Gli allarmi si susseguono ma rimangono privi di una base statistica attendibile. Secondo quanto riferisce l’Ansa, nei primi 7 mesi del 2013 sono sbarcate in Italia circa 12 mila persone, contro le 50 mila del 2011. Nel mese di agosto gli sbarchi si sono intensificati, ma comunque si sono mantenuti al livello di alcuni anni precedenti, come il 2008, addirittura meno che alla fine degli anni ’90, e dunque non dovevano costituire un evento straordinario.

Ma le istituzioni italiane di fronte a questi prevedibili eventi si sono fatte trovare del tutto impreparate, riuscendo solo a moltiplicare gli allarmi, fino al rischio terrorismo, diffuso dai soliti servizi segreti e rilanciato persino dal ministro dell’interno Alfano, con una gestione degli sbarchi affidata esclusivamente ai prefetti ed ai nuclei antimmigrazione.

Si torna a parlare di emergenza sbarchi, in particolare per l’arrivo di alcune migliaia di profughi dalla Siria, dopo che il governo, lo scorso 28 febbraio, ha proclamato la fine della cosiddetta Emergenza Nordafrica, che era stata caratterizzata da una forte presenza della Protezione Civile, nelle sue articolazioni a livello regionale, del Comitato per i minori stranieri e di Natale Forlani, nominato nel 2011 Commissario per l’emergenza minori stranieri non accompagnati.

Il passaggio ad un sistema di accoglienza ordinario avrebbe dovuto realizzarsi attraverso il coordinamento e la programmazione delle diverse fasi da parte di tavoli regionali, che avrebbero dovuto coordinare l’attività dei prefetti nelle diverse province, con il monitoraggio delle persone presenti, delle risorse impiegate, dei percorsi di inserimento attivati. Sono stati invece i prefetti a gestire questa tormentata fase estiva della nuova emergenza sbarchi, dopo che nel 2011 era già emersa l’incapacità delle prefetture a gestire (come avvenne dal 12 febbraio al 30 giungo di quell’anno) qualsiasi situazione di emergenza derivate dall’arrivo più consistente di migranti, sempre più spesso veri e propri profughi di guerra.

### DATI FORNITI
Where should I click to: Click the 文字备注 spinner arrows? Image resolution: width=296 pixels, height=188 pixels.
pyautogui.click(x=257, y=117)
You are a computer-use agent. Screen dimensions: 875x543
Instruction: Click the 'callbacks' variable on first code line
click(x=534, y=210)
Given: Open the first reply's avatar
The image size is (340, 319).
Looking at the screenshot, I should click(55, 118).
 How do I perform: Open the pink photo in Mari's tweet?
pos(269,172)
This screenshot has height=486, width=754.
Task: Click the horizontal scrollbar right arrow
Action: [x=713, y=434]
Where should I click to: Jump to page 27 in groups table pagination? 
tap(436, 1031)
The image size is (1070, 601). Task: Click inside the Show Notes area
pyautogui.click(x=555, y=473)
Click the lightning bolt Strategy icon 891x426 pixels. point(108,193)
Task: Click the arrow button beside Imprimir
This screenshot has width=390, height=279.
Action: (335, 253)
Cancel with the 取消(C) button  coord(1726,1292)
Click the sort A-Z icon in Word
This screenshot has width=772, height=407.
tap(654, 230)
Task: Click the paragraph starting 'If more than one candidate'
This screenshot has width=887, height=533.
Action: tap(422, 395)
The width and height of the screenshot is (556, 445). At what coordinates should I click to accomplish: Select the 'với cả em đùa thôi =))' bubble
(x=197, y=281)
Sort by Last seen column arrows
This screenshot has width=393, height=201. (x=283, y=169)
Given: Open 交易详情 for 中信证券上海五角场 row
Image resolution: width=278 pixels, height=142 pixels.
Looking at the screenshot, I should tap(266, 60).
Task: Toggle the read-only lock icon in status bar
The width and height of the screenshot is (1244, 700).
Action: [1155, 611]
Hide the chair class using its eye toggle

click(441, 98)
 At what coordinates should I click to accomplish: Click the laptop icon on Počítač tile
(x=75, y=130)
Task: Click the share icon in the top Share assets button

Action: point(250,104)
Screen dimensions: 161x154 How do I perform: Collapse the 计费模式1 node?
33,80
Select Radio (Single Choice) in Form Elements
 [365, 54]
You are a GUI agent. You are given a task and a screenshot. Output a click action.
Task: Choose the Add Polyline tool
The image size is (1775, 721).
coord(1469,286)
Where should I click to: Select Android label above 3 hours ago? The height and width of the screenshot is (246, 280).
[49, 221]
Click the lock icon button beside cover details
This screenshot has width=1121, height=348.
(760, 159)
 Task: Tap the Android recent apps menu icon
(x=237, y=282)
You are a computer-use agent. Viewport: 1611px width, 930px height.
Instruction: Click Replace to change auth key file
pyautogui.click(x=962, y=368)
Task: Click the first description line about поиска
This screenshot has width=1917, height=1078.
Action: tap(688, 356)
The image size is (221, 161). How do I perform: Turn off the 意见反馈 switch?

### ESERCIZI PROPOSTI
(1) Secondo il testo sugli sbarchi, quante persone sono sbarcate in Italia nei primi 7 mesi del 2013, stando a quanto riferisce l'Ansa?
(2) Riprendi il testo sugli sbarchi dal punto in cui si interrompe.

### SOLUZIONI DEGLI ESERCIZI
(1) Circa 12 mila persone.

(2)
In Sicilia si sono così moltiplicati i centri di prima accoglienza aperti dalle prefetture in virtù dalla legge Puglia del 1995, luoghi dalle caratteristiche giuridiche affidate alla discrezionalità della polizia, talora del tutto a porte aperte, ma senza alcuna mediazione ed informazione legale, talvolta veri e propri centri di detenzione informale, utilizzati dalle forze di polizia e dalla magistratura alla ricerca dei soliti scafisti da gettare in pasto all’opinione pubblica. Gli arresti degli scafisti, anche quindici su una unica imbarcazione, potrebbero distogliere l’attenzione dalle clamorose lacune del sistema di accoglienza e dai frequenti allontanamenti.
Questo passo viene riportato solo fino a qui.